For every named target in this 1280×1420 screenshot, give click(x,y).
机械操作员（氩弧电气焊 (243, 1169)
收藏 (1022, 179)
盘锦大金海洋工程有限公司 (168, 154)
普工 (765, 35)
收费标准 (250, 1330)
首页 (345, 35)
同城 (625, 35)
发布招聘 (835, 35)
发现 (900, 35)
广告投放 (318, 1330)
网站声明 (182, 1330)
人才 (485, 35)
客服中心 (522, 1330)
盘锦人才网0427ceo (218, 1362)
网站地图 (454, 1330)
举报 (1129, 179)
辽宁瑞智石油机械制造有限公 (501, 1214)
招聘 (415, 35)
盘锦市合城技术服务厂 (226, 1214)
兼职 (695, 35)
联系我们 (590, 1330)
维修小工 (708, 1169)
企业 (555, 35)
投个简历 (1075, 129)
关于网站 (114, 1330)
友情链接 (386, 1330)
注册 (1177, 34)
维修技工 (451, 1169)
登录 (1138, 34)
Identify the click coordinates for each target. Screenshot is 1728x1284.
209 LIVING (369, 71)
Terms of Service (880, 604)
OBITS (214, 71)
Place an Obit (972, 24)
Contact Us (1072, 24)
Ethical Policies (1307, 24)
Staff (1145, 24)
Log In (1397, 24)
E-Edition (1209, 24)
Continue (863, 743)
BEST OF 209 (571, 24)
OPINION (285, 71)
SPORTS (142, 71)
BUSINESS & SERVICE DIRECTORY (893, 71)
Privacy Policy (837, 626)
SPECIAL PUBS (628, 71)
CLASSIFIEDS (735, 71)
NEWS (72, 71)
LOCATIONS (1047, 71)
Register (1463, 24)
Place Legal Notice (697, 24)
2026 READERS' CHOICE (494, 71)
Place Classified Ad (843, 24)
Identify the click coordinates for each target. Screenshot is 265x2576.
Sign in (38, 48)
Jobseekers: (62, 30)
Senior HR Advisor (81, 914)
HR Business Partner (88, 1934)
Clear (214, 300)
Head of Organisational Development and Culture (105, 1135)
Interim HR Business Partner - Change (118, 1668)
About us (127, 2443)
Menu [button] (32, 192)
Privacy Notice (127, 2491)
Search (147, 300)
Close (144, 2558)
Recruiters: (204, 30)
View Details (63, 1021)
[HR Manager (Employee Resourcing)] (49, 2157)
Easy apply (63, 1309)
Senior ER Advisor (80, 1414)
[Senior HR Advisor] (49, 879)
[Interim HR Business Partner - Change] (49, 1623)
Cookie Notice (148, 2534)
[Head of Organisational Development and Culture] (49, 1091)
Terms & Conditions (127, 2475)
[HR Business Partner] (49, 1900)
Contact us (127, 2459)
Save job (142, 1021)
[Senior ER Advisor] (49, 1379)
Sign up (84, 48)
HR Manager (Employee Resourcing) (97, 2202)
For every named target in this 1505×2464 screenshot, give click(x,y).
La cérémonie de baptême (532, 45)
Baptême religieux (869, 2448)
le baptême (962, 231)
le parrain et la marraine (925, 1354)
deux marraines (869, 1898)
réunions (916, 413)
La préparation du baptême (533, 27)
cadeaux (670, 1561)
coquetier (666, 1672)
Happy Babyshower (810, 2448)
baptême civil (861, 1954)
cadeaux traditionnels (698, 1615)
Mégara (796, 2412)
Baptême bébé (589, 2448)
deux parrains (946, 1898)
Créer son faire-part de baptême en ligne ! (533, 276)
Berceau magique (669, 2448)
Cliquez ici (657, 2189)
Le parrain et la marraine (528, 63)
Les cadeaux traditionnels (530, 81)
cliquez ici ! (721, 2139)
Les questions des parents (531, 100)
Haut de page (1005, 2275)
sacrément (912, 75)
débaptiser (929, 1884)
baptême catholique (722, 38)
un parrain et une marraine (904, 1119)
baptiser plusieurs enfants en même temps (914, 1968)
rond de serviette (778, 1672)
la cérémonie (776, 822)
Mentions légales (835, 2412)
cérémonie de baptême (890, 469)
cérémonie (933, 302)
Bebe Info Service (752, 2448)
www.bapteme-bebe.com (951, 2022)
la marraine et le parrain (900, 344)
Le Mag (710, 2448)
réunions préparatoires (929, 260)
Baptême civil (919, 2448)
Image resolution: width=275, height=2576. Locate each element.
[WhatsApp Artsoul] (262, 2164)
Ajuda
------------------------------------------------------------
• [YOUR ASSIGNMENT] Find "cérémonie (933, 302)" in the data above, then repeat that line and all lines after it exactly, ending with the final line.

• [TASK OUTPUT]
cérémonie (933, 302)
Bebe Info Service (752, 2448)
www.bapteme-bebe.com (951, 2022)
la marraine et le parrain (900, 344)
Le Mag (710, 2448)
réunions préparatoires (929, 260)
Baptême civil (919, 2448)
Image resolution: width=275, height=2576. Locate each element.
[WhatsApp Artsoul] (262, 2164)
Ajuda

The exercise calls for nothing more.